━━━━━ Source records ━━━━━
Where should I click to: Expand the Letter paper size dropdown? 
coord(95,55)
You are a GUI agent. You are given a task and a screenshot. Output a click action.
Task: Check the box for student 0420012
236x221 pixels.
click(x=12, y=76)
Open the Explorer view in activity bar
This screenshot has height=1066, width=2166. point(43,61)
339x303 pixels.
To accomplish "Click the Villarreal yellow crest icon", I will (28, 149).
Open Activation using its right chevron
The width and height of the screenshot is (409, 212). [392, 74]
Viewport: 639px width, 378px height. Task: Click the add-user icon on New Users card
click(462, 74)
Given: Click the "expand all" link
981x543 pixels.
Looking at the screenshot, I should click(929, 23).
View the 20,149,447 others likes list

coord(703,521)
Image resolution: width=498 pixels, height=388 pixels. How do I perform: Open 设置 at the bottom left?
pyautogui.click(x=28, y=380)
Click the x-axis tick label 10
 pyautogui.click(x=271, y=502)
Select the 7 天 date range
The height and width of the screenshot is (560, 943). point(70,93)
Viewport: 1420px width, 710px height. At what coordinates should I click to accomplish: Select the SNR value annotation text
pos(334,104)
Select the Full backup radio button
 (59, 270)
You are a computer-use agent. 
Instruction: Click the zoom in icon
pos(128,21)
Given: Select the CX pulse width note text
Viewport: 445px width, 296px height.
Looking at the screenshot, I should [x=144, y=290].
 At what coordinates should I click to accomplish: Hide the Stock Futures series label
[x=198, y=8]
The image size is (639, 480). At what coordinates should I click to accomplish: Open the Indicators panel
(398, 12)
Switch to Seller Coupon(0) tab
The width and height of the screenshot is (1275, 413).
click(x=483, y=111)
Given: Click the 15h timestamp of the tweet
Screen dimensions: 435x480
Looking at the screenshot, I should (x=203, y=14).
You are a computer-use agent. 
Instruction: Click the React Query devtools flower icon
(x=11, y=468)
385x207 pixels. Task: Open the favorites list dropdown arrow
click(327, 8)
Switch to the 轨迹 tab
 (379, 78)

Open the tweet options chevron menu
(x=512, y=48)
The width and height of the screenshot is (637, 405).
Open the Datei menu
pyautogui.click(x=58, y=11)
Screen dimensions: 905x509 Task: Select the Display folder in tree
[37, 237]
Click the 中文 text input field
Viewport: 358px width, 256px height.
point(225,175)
━━━━━
◆ **Challenge**
Can you give every line of the rows above as a numbered list, leaving out the blank lines?

◆ **Solution to the problem**
1. Where should I click to: Expand the Letter paper size dropdown? 
2. coord(95,55)
3. You are a GUI agent. You are given a task and a screenshot. Output a click action.
4. Task: Check the box for student 0420012
5. 236x221 pixels.
6. click(x=12, y=76)
7. Open the Explorer view in activity bar
8. This screenshot has height=1066, width=2166. point(43,61)
9. 339x303 pixels.
10. To accomplish "Click the Villarreal yellow crest icon", I will (28, 149).
11. Open Activation using its right chevron
12. The width and height of the screenshot is (409, 212). [392, 74]
13. Viewport: 639px width, 378px height. Task: Click the add-user icon on New Users card
14. click(462, 74)
15. Given: Click the "expand all" link
16. 981x543 pixels.
17. Looking at the screenshot, I should click(929, 23).
18. View the 20,149,447 others likes list
19. coord(703,521)
20. Image resolution: width=498 pixels, height=388 pixels. How do I perform: Open 设置 at the bottom left?
21. pyautogui.click(x=28, y=380)
22. Click the x-axis tick label 10
23.  pyautogui.click(x=271, y=502)
24. Select the 7 天 date range
25. The height and width of the screenshot is (560, 943). point(70,93)
26. Viewport: 1420px width, 710px height. At what coordinates should I click to accomplish: Select the SNR value annotation text
27. pos(334,104)
28. Select the Full backup radio button
29.  (59, 270)
30. You are a computer-use agent. 
31. Instruction: Click the zoom in icon
32. pos(128,21)
33. Given: Select the CX pulse width note text
34. Viewport: 445px width, 296px height.
35. Looking at the screenshot, I should [x=144, y=290].
36.  At what coordinates should I click to accomplish: Hide the Stock Futures series label
37. [x=198, y=8]
38. The image size is (639, 480). At what coordinates should I click to accomplish: Open the Indicators panel
39. (398, 12)
40. Switch to Seller Coupon(0) tab
41. The width and height of the screenshot is (1275, 413).
42. click(x=483, y=111)
43. Given: Click the 15h timestamp of the tweet
44. Screen dimensions: 435x480
45. Looking at the screenshot, I should (x=203, y=14).
46. You are a computer-use agent. 
47. Instruction: Click the React Query devtools flower icon
48. (x=11, y=468)
49. 385x207 pixels. Task: Open the favorites list dropdown arrow
50. click(327, 8)
51. Switch to the 轨迹 tab
52.  (379, 78)
53. Open the tweet options chevron menu
54. (x=512, y=48)
55. The width and height of the screenshot is (637, 405).
56. Open the Datei menu
57. pyautogui.click(x=58, y=11)
58. Screen dimensions: 905x509 Task: Select the Display folder in tree
59. [37, 237]
60. Click the 中文 text input field
61. Viewport: 358px width, 256px height.
62. point(225,175)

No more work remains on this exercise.